Reconocer los errores y mostrar voluntad de corregirlos, en vez de ser
muestra de debilidad, es la mejor garantía de inteligencia, de nobleza y de
dignidad. ¿Creen ustedes que la estatura humana y la talla política de, por
ejemplo, José María Aznar habrían disminuido si, tras conocer las graves
consecuencias de la Guerra de Irak, hubiera reconocido que se
equivocó? ¿Cuál habría sido la reacción de los ciudadanos si José Luis
Rodríguez Zapatero, tras comprobar los resultados de los encuentros con los miembros
de ETA, hubiera declarado que sus cálculos habían sido erróneos?

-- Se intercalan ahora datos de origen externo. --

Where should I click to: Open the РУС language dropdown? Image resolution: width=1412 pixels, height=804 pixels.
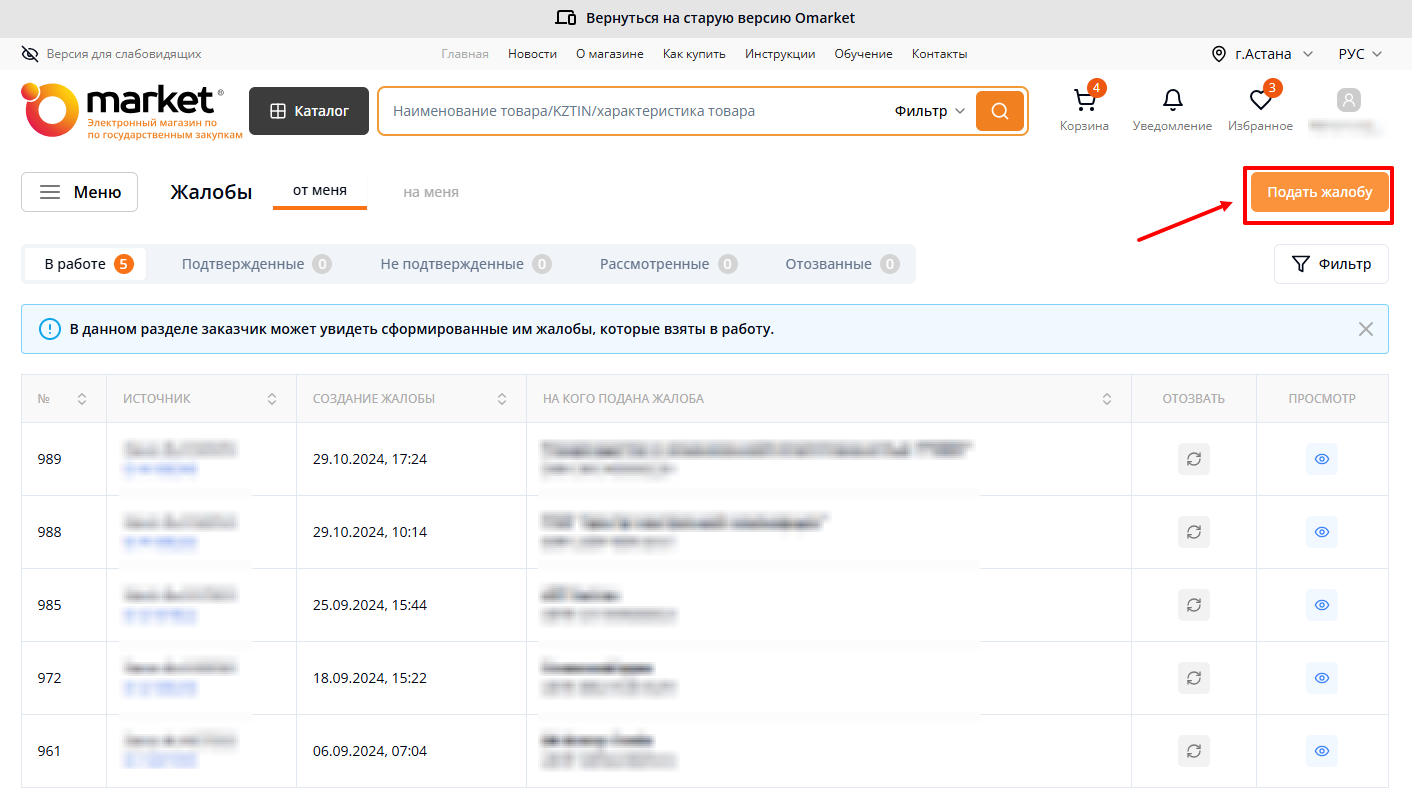pos(1359,54)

Yo estoy convencido de que los líderes ganarían mayor credibilidad -el
fundamento de la autoridad política- si en los mítines de las campañas
electorales, incluyeran, además de las inevitables promesas, la relación de
errores que, al menos durante la última legislatura, ellos han cometido y,
sobre todo, si manifestaran su sincera voluntad de corregirlos. No olvidemos
que, no sólo desde una perspectiva moral, sino también desde un planteamiento
retórico, el reconocimiento de los fallos genera en los destinatarios de los
discursos un sentimiento de benevolencia que nos dispone para acoger
favorablemente las propuestas y, sobre todo, a fiarnos de quien nos solicita
nuestra adhesión.
Lo contrario nos ocurre cuando, en contra de las evidencias, pretenden
ocultar, hacernos olvidar o, lo que es peor, negar los hechos. Lo más probable,
sin embargo, es que los líderes del partido que gobierna denuncien los
lamentables desatinos de la oposición, mientras que los dirigentes de la
oposición desaprueben los graves disparates del los miembros del Gobierno.
Mientras, los ciudadanos seguiremos buscando fórmulas adecuadas para evitar que
dichos reproches nos irriten demasiado.